You have a great idea for starting a small business and have put together a solid business plan. You’re all set to go – but you can’t seem to find any investors willing to fund your start-up. You’re afraid it’s going to fail without ever getting off the ground, but never fear.
There are a number of funding options available for your small business outside of single investors. Utilising a number of business credit cards, loans, and grants, you can get the funding your business needs to start serving customers and earning money.
According to Timothy Faley at the University of Michigan’s Ross School of Business, half of all start-ups are funded by the owners’ credit cards.
- Be mindful of the dangers of credit card debt – paying only the minimum payment on your balance can end up costing you thousands of dollars in interest and drive you into a pile of debt you can’t get out of.
- Missing payments on credit cards can damage your credit rating, reducing your likelihood of getting further funding.
Various types of funding are available at your local bank if you have a good relationship with them and can prove that your business plan is solvent. A start-up business loan can be your best option.
- Line of Credit: If you have a valuable asset you can use as collateral, your bank can extend you a line of credit up to a certain amount. You only pay interest on the amount of credit you actually use, not the amount you have access to.
- Personal Loan: With your home or business as collateral, the bank can offer you a lump sum, on which you have to pay the interest and principle back over time.
Whereas missing payments on unsecured debt can only damage your credit score, missing payments on secured bank loans can result in the bank seizing your assets – including your home.
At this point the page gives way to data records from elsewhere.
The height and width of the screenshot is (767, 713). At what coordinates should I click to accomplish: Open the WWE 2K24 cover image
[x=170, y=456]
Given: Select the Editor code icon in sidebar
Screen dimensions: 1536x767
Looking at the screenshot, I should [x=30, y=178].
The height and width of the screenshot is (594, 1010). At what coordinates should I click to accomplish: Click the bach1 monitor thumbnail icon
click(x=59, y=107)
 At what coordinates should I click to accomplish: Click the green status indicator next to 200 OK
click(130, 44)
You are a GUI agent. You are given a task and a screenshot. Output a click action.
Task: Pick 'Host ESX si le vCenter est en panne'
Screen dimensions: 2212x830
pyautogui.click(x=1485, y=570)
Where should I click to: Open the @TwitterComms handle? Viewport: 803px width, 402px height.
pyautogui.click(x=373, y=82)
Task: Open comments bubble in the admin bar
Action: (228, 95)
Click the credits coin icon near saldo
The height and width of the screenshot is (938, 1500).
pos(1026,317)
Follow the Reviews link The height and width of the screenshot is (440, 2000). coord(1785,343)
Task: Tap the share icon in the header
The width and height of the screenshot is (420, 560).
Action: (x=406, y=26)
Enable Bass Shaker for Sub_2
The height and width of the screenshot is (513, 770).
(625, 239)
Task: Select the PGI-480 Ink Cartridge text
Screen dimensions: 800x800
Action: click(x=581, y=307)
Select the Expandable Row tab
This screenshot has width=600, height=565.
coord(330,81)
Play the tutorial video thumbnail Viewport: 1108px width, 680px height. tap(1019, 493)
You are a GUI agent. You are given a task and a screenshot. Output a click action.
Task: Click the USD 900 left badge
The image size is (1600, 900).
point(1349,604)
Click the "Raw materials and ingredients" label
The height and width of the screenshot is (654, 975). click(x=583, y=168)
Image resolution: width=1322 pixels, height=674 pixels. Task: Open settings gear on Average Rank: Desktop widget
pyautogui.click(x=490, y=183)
The Small Business Administration can guarantee your commercial loan for a bank that otherwise would not led you funds. It does not provide loans directly, just makes it easier for small businesses to get them.
- In order to be eligible, your company must meet the SBA’s definition of a small business for your industry and may need to meet other criteria as well, depending on the type of loan.
- Since the SBA does not provide the loans directly, you need to apply through a financial institution that processes loans on behalf of the SBA. The qualifications for an SBA loan can be more stringent than those of a regular bank loan.
Nonprofits, government agencies, and micro lenders often offer micro loans to small businesses in amounts under 25K. In addition to offering smaller loan sizes, they often require less documentation than traditional bank loans and provide more flexible underwriting criteria.
- Micro loans can be a valuable resource in the event that you have a lack of credit history, lack of secure collateral, or the inability to secure a loan through a bank.
- Many dispensers of micro loans focus on economically deprived communities and minority groups, so check if your business can be classified under these categories.
Grants differ from loans of all types in that you do not need to pay them back. However, there may be more restrictions on how you can utilise the funds for your business and more oversight of your business from an outside group.
- Small Business Innovation Research grants are available through the federal government for small businesses in the technology sector.
- Grants for women and minority-owned businesses are also available through the federal government.
The high amount of competition for grants means that, should you receive one, it can help to attract other funding for your business through banks and investors.
Don’t get discouraged if your initial attempt at securing start-up funds falls through. Your business can obtain all the capital it needs if you look further afield and investigate what credit cards, loans, and grants have to offer.